Judge Murphy. She’d forgotten all about Judge Murphy. Her stomach felt as if it had dipped down to her toes. Tomorrow would come Aaron Brown’s trial. The next day would come his hanging.
Uley wondered if she should run back and tell him. But she halted where she stood. The muttering and swearing in the streets stopped. Instead, every man surrounding the wagon started whispering.
“Well, I’ll be...”
“What on earth is that?”
“Don’t believe it. Just plum don’t believe it.”
The first thing Uley saw coming out of the wagon was a skirt the same color as Aaron Brown’s eyes, all fluffed out and as big around as a tepee. The next thing she saw was an extended arm, the hand covered by a delicate white-laced glove.
Every man in the street took his hat off. Every one, that is except Uley, of course.
“Well, I’ll be,” somebody whispered next to her. “I ain’t seen a gal like that since I left Nebraska.”
The woman alighted, holding her skirts just high enough to keep them from dragging in the slush. She looked just like a picture from Uley’s one tattered, hidden copy of Gordon’s, which her Aunt Delilah had mailed to her from Ohio. The woman’s skin glowed as white and smooth as a porcelain pitcher. Her thick golden ringlets clenched together like a fistful of cattails and gathered in a blue bow high on the back of her head. As McClain lowered her bandbox to the ground, at least twenty men moved forward to help her.

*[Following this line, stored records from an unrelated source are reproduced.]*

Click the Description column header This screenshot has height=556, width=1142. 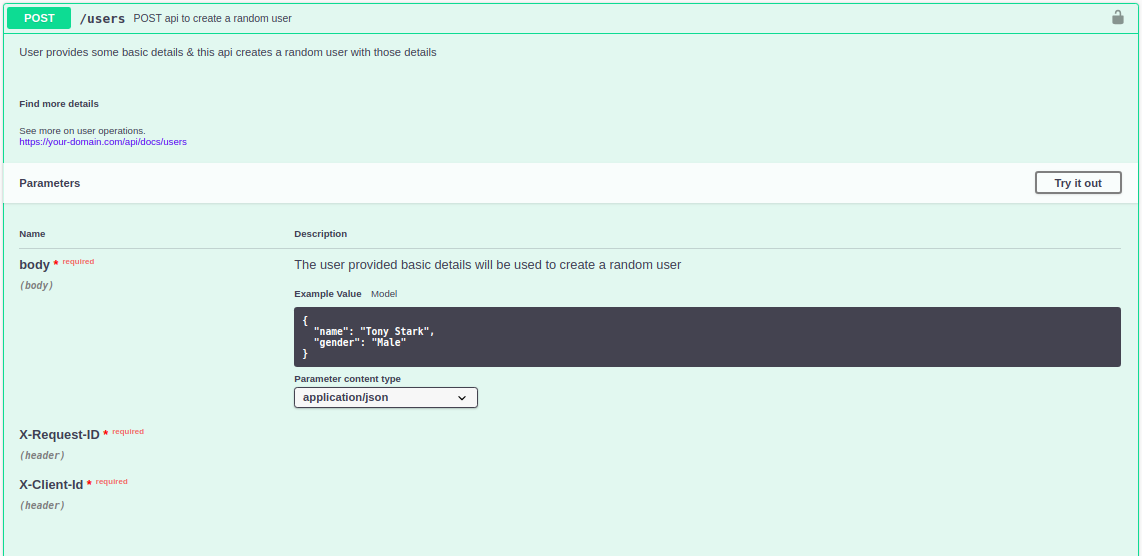tap(320, 234)
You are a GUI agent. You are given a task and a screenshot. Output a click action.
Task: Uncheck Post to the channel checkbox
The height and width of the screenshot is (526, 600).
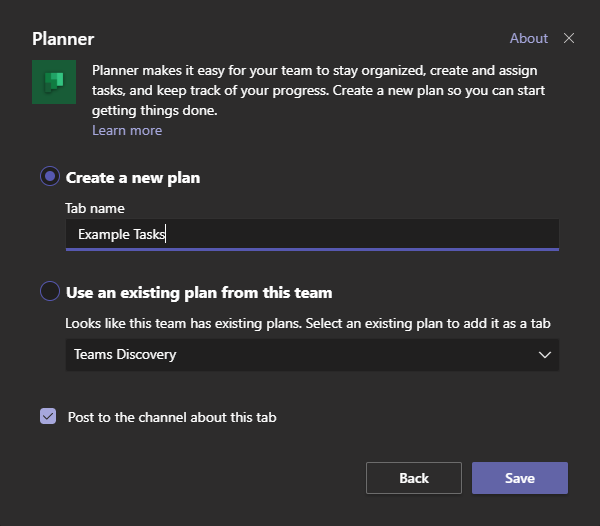pos(48,416)
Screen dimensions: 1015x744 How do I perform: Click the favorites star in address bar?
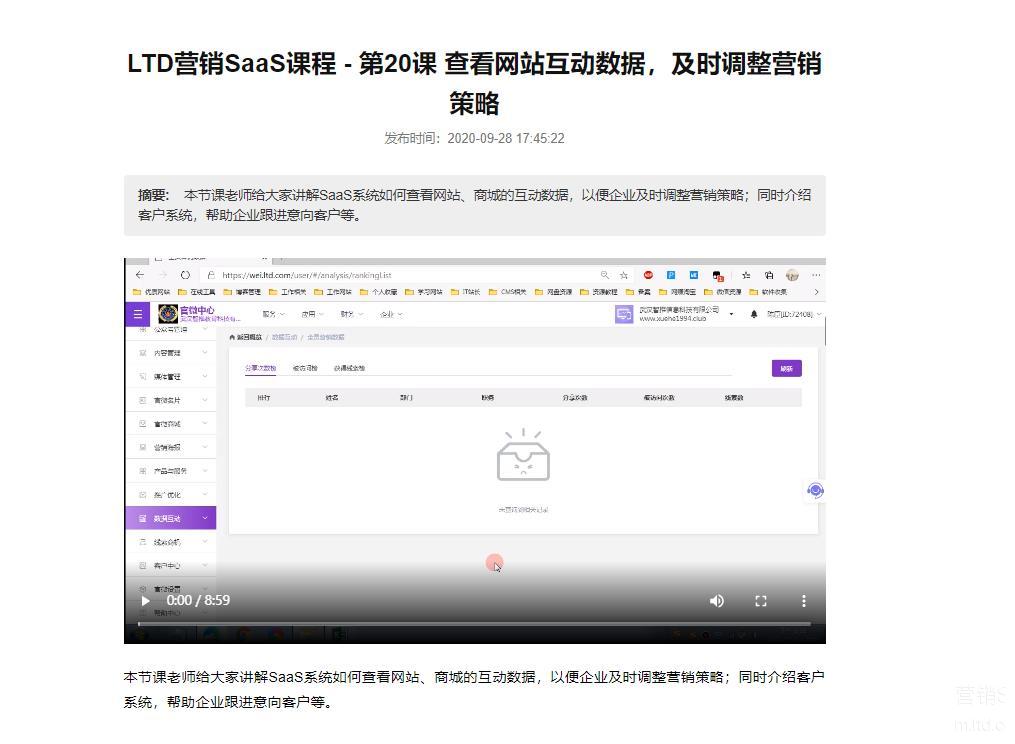coord(624,275)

What would it be like to wear a dress like that? Uley thought. It made her waist look so tiny, Uley didn’t know how she could even take air into her lungs. Great folds of cloth hung in full loops against the small of her back.
“Hello,” the woman said, in a light, melodic voice, tilting her head like a little bird at the group of men standing mesmerized in the mud. She was so pretty she even took Uley’s breath away. “My name is Elizabeth Calderwood. Could one of you gentlemen direct me to a lawyer’s office? I’ve come to hire someone to defend Mr. Aaron Brown.”
Chapter Four
So this was Elizabeth Calderwood—in the flesh! So this was the gal who’d gotten the blue, perfectly penned goodbye letter Mr. Aaron Brown had been so desperate to get out of Tin Cup!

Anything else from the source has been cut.